My father’s whole life revolved around helping Klal Yisrael. He once saw someone reading a newspaper. My father asked him, “So what’s the news?” The man replied that there were three Yidden being tried in the Far East and were going to be put to death. That night, there was a big snowstorm. Nevertheless, the next day, my father put on his boots and traveled to Washington to see what could be done to save those people.

He would say to me many times, “Get it done. You just have to do it, don’t worry about perfection.”

There was something special about my father’s appearance. He was tall and thin with a flowing white beard. People said my father looked like a malach, or like a prince. When we moved to Flatbush, the non-frum Jews there would say he looked like Moshe Rabbeinu.

My father worked until the end; he made no allowance for his old age. In 1964, he was in Florida on a fundraising trip.
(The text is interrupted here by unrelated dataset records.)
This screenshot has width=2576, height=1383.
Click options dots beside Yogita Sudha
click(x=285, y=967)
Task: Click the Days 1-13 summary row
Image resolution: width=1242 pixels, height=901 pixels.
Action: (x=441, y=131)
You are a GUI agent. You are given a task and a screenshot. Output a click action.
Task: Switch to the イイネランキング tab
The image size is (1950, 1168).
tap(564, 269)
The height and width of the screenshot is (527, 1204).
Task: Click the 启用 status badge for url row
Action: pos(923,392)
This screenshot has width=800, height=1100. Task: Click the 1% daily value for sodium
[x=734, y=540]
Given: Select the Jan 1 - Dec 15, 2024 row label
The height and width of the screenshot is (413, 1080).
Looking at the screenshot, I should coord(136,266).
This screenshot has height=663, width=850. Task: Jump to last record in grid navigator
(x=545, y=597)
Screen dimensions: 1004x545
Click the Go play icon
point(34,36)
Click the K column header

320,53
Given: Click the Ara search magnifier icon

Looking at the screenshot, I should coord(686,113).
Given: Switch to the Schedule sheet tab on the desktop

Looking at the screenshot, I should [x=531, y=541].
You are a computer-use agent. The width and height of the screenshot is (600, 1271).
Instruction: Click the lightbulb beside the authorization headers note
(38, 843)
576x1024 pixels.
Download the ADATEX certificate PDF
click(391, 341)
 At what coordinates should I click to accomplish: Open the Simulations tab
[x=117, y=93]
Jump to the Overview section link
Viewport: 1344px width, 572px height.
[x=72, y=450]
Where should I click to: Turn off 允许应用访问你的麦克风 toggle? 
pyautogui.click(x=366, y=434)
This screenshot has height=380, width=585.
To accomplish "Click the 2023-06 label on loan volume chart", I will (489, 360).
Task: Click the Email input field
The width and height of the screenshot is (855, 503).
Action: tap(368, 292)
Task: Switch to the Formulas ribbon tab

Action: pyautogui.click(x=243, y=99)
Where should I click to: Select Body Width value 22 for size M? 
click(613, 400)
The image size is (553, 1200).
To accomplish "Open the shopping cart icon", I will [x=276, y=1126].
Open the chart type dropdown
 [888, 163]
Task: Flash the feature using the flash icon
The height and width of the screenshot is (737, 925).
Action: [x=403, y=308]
While he was there, he had a heart attack and needed an operation. They called our family to come. Not all of us went. My father said that I should come because I’m the baby, and my brother Reb Shraga Moishe should come because he’s the oldest. Rav Elya Svei, my sister Devorah’s husband, came, too. While I was there, I used to help him put on his tefillin, and he’d say, “Tighter, tighter.” I said “Tatte, ich hub moirah, I’m scared to pull it tighter,” but he wanted his tefillin to be put on right.

The doctors were happy with the results of the operation, but my father had an uneasy feeling. The Shabbos after the operation, my father read Shaarei Teshuvah. He read out loud, “A person may not stop focusing on performing the mission for which Hashem sent him into this world.” And then he started to cry.

He, who was responsible for the continuation of Torah after the Holocaust by saving the Mirrer Yeshiva and sustaining it for many years; he, who saved large groups of Sephardic bochurim from spiritual destruction, was worried that maybe, he could have done more.

Just before the end of that Shabbos, he was niftar.

At his levayah in Eretz Yisrael, Rav Yecheskel Levenstein ztz”l spoke powerfully. He said, “Rav Avrohom, Rav Avrohom, hut nit kein moirah, ir geit gleich in Gan Eden arayn. Don’t be afraid! You’re going straight to Gan Eden!”